Cette préoccupation de la communauté de garder intacte l'image de Jésus, la véritable foi, est guidée par l'Esprit qui vit dans l'Eglise. L'Esprit n'agissait pas seulement à l'extérieur de l'activité littéraire humaine, mais en son sein.
L'Écriture est née, en définitive, grâce à l'Esprit Saint, qui sest servi de la créativité des caractères et des talents des hommes. On reconnaît, à l'originalité indubitable, également intense dans les quatre évangiles, combien les différents évangiles dressent un portrait du même Seigneur. Ils ont très clairement une source unique : la personne de Jésus de Nazareth.

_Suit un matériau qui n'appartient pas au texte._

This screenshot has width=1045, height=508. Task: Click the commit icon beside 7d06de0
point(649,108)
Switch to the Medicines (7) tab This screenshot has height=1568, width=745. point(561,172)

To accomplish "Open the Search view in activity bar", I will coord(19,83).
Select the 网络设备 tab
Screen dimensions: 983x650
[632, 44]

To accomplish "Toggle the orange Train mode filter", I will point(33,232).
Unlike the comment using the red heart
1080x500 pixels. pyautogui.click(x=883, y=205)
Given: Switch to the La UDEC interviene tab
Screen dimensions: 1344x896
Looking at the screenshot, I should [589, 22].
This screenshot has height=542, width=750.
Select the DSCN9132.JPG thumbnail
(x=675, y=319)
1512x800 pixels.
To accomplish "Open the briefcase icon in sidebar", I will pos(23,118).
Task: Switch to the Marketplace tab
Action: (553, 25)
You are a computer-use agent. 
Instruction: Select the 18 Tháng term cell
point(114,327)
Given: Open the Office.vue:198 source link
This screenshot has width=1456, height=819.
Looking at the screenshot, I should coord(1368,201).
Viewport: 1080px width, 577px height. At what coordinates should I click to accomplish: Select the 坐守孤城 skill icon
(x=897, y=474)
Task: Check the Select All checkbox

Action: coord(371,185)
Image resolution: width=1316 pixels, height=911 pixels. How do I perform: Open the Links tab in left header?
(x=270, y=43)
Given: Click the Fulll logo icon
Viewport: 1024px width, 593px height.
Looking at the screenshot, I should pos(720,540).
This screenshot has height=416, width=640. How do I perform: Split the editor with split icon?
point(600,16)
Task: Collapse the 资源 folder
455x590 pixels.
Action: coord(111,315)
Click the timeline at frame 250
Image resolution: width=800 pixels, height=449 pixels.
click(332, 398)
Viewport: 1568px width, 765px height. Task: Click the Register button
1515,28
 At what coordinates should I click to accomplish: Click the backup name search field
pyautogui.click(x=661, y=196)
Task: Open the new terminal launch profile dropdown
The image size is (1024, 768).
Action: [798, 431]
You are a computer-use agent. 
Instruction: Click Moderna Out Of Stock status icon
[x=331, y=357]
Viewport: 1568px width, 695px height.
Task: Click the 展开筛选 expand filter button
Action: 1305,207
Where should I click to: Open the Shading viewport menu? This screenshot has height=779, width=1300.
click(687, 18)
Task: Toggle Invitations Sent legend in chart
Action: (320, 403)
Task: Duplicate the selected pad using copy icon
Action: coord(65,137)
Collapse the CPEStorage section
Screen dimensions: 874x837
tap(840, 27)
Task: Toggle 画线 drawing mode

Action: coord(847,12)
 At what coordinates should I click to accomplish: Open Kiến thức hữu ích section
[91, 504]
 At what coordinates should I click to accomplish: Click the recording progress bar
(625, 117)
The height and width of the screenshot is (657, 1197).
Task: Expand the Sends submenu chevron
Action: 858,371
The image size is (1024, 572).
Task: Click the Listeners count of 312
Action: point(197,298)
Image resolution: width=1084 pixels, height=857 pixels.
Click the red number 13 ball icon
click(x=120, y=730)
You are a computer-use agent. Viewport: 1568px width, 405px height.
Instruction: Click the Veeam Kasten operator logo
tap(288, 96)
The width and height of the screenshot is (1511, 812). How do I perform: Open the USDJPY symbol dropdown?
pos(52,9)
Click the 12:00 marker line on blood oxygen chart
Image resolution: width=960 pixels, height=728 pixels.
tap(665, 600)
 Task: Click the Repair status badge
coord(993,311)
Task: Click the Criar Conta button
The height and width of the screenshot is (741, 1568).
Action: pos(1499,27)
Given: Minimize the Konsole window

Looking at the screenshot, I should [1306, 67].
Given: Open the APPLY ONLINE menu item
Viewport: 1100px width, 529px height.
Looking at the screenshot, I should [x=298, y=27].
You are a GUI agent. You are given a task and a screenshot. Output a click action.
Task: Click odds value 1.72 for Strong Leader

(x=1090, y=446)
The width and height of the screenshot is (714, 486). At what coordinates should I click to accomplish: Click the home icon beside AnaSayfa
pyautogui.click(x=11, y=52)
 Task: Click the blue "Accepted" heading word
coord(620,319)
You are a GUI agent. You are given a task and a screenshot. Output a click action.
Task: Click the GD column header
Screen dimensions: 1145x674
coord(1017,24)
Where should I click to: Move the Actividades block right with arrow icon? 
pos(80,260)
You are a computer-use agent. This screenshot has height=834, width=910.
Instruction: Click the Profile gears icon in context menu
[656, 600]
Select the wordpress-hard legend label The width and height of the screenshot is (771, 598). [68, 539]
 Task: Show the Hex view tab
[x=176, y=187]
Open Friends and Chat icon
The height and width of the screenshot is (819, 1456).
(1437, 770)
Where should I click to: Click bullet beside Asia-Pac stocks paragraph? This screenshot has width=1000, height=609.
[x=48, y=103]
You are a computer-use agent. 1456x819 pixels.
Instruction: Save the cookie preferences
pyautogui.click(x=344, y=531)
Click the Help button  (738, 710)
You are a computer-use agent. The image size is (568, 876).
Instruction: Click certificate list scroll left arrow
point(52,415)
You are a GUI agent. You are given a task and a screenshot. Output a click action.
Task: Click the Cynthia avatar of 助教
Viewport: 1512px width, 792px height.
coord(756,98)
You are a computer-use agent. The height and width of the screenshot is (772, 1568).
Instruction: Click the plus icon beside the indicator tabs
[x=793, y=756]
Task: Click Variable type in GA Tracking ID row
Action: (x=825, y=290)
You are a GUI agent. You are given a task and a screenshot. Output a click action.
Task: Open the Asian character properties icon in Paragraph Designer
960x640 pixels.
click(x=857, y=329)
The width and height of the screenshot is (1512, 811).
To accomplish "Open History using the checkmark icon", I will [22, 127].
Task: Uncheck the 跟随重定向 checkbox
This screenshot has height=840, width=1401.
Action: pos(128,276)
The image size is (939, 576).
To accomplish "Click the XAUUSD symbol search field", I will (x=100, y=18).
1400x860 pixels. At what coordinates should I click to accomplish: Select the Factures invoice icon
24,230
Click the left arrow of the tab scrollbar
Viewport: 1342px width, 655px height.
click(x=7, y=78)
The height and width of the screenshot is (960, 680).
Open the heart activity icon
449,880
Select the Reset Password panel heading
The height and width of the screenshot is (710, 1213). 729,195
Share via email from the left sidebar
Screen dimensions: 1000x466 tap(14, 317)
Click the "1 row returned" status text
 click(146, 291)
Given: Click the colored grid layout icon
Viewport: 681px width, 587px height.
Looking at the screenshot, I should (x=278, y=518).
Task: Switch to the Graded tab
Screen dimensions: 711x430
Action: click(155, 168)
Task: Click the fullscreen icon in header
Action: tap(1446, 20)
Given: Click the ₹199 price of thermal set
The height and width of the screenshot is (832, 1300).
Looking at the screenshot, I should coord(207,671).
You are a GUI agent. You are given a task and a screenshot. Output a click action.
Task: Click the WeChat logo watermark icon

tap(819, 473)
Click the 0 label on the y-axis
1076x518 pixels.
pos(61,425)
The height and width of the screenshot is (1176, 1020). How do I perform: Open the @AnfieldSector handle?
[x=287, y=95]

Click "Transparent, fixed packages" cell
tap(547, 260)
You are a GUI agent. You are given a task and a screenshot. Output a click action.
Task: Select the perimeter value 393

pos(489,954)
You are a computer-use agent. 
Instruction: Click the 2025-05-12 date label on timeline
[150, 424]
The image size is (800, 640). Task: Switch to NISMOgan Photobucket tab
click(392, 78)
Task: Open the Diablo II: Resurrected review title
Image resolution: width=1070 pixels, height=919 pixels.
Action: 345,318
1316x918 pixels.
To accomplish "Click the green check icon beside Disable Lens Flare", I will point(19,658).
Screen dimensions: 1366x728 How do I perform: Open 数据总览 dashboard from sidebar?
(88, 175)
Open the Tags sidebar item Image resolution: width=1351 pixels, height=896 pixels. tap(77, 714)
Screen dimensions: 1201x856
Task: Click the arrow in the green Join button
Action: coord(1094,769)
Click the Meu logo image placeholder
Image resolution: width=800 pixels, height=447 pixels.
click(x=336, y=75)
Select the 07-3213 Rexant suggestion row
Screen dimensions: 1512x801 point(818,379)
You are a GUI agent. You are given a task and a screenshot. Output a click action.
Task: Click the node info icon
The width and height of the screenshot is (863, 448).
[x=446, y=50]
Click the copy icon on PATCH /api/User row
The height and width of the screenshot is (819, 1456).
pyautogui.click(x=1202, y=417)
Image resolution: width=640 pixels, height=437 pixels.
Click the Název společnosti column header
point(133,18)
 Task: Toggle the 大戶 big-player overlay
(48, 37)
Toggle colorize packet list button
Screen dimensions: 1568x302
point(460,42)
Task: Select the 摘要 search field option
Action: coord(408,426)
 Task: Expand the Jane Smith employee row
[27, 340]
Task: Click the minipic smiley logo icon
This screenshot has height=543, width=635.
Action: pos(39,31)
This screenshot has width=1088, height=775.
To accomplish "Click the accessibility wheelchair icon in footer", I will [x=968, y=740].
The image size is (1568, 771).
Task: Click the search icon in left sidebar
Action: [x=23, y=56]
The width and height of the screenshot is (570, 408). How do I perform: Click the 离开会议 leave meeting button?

Les quatre évangiles ne sont pas les seules communications sur Jésus. Dans l'Eglise naissante, Luc écrivit aussi, à côté de son Evangile, les Actes des Apôtres, comme suite à son Evangile. On a également écrit des Lettres. Elles sont de la main (ou dans la mouvance) de Paul (quatorze), de Jacques le Mineur (une), de Pierre (deux), de Jean (trois), de Jude (une). S'y ajoute un écrit prophétique, sous le nom de Jean : le Livre de l'Apocalypse (Révélations secrètes). (cf. le Catéchisme pour adultes : Glaubensverkündigung für Erwachsene. Deutsche Ausgabe des Holländischen Katechismus. Nijmwegen-Utrecht, 1968, p. 232-235).